Content starts
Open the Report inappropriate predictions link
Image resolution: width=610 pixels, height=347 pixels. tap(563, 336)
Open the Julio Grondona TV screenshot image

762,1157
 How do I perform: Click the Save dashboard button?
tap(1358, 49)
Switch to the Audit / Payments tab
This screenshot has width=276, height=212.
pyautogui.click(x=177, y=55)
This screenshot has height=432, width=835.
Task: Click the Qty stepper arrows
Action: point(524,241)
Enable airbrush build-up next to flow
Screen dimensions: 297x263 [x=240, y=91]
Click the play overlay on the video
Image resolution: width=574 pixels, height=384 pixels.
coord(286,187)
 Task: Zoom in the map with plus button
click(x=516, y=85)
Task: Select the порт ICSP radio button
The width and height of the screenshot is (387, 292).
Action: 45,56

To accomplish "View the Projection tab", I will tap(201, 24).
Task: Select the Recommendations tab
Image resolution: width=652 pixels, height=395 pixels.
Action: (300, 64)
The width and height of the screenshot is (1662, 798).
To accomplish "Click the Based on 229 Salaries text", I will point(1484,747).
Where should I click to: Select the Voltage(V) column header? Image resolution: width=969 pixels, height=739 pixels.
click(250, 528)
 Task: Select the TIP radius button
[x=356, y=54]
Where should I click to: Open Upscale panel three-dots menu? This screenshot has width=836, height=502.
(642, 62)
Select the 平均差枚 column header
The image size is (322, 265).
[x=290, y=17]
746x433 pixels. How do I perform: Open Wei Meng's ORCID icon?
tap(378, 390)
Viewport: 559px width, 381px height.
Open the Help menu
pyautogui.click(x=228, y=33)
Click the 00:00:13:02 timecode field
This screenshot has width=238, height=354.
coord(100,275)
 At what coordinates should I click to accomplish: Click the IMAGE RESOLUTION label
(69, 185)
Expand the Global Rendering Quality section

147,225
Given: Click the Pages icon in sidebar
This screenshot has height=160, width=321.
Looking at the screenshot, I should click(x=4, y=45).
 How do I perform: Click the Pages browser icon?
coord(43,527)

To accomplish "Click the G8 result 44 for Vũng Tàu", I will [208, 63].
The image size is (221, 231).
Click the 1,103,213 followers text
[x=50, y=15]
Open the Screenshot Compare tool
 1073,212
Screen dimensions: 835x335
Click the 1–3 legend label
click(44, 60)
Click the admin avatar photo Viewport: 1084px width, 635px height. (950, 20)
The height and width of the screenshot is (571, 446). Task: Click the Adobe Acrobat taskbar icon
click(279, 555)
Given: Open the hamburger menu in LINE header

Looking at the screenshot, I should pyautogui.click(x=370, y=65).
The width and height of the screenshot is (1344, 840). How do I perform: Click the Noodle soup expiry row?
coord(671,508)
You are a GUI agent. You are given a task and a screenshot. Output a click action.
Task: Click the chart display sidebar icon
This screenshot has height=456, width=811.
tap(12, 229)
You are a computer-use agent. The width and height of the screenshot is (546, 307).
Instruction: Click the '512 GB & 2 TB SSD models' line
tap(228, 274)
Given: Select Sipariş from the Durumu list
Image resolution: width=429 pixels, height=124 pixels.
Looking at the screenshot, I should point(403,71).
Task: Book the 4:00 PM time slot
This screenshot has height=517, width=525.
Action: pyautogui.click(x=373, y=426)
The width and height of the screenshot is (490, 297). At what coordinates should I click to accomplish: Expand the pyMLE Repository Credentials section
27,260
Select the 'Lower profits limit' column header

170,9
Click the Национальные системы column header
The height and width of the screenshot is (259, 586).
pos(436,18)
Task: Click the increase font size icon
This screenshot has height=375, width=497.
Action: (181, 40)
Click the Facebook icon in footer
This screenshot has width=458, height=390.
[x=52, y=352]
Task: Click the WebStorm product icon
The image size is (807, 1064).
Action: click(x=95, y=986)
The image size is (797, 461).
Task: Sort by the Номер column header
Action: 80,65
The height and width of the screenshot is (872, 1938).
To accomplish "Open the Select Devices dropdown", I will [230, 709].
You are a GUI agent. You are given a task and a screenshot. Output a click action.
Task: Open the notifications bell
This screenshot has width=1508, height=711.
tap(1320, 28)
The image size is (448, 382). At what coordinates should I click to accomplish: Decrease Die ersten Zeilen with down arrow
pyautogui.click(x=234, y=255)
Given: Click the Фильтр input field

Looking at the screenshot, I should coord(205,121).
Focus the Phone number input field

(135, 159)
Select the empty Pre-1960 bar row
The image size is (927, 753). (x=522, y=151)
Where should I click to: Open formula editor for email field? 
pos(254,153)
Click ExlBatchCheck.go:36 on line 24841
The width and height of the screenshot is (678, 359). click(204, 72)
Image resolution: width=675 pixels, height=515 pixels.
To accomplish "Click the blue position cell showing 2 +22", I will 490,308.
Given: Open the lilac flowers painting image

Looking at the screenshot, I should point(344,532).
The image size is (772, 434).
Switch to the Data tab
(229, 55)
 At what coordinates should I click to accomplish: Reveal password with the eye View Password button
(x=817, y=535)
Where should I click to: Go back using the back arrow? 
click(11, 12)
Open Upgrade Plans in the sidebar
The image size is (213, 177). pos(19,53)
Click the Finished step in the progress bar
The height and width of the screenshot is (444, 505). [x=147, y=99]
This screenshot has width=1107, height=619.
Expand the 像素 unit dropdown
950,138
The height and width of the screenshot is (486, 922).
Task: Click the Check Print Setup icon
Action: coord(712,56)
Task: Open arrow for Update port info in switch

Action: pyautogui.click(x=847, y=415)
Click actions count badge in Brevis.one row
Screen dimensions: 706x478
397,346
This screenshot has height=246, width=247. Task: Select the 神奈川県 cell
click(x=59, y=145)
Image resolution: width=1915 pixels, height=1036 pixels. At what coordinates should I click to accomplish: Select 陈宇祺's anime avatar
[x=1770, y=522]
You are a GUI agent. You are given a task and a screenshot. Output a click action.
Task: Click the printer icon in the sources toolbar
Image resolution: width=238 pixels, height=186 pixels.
Content ends
### [PROBLEM TO WORK ON]
The answer must be every line of the data that contains the word "Viewport".

### [WRITTEN SOLUTION]
Viewport: 559px width, 381px height.
Click the admin avatar photo Viewport: 1084px width, 635px height. (950, 20)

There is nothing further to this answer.